TASK OBJECTIVE: When you output the entries, begin with the first line and end with the line containing "The image size is (474, 496).", keeping each line exactly as it is.

PROVIDED MATERIAL:
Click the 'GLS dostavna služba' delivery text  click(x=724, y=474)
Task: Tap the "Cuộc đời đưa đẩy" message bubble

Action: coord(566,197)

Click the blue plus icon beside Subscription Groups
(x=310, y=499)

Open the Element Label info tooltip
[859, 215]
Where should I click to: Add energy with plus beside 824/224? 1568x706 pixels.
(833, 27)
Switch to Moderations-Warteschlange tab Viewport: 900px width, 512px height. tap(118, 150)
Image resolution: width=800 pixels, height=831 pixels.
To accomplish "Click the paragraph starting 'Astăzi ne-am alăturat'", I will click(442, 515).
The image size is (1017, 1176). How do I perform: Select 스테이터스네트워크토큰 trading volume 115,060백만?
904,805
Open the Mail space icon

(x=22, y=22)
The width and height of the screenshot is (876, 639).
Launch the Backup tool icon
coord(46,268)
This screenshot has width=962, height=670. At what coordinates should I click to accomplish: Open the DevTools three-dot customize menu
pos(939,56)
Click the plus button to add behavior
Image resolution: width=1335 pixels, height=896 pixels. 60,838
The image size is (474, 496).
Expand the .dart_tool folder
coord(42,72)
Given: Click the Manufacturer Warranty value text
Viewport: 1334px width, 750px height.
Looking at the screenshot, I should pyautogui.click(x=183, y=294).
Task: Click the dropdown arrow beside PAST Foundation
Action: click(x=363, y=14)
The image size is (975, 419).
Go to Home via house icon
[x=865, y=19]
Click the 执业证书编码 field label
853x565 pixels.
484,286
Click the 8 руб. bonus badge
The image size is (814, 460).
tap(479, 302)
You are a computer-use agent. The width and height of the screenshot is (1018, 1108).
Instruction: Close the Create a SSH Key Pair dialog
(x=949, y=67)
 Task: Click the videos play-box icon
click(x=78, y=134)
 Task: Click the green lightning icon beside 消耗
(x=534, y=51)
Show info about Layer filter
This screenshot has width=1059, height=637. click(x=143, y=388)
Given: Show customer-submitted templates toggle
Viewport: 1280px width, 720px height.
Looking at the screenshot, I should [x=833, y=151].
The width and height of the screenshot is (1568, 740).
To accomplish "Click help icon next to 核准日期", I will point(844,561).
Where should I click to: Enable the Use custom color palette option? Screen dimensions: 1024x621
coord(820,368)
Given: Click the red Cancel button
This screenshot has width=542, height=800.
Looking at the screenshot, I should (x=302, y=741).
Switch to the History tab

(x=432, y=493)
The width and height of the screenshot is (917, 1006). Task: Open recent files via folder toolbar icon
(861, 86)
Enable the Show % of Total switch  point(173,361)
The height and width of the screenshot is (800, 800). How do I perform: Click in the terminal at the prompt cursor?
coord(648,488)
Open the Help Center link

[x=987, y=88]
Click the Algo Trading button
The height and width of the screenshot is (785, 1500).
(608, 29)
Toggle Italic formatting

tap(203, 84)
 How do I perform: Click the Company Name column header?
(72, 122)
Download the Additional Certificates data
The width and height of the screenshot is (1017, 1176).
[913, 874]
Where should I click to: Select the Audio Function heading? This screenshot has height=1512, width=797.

EXERCISE SOLUTION:
Click the 'GLS dostavna služba' delivery text  click(x=724, y=474)
Task: Tap the "Cuộc đời đưa đẩy" message bubble

Action: coord(566,197)

Click the blue plus icon beside Subscription Groups
(x=310, y=499)

Open the Element Label info tooltip
[859, 215]
Where should I click to: Add energy with plus beside 824/224? 1568x706 pixels.
(833, 27)
Switch to Moderations-Warteschlange tab Viewport: 900px width, 512px height. tap(118, 150)
Image resolution: width=800 pixels, height=831 pixels.
To accomplish "Click the paragraph starting 'Astăzi ne-am alăturat'", I will click(442, 515).
The image size is (1017, 1176). How do I perform: Select 스테이터스네트워크토큰 trading volume 115,060백만?
904,805
Open the Mail space icon

(x=22, y=22)
The width and height of the screenshot is (876, 639).
Launch the Backup tool icon
coord(46,268)
This screenshot has width=962, height=670. At what coordinates should I click to accomplish: Open the DevTools three-dot customize menu
pos(939,56)
Click the plus button to add behavior
Image resolution: width=1335 pixels, height=896 pixels. 60,838
The image size is (474, 496).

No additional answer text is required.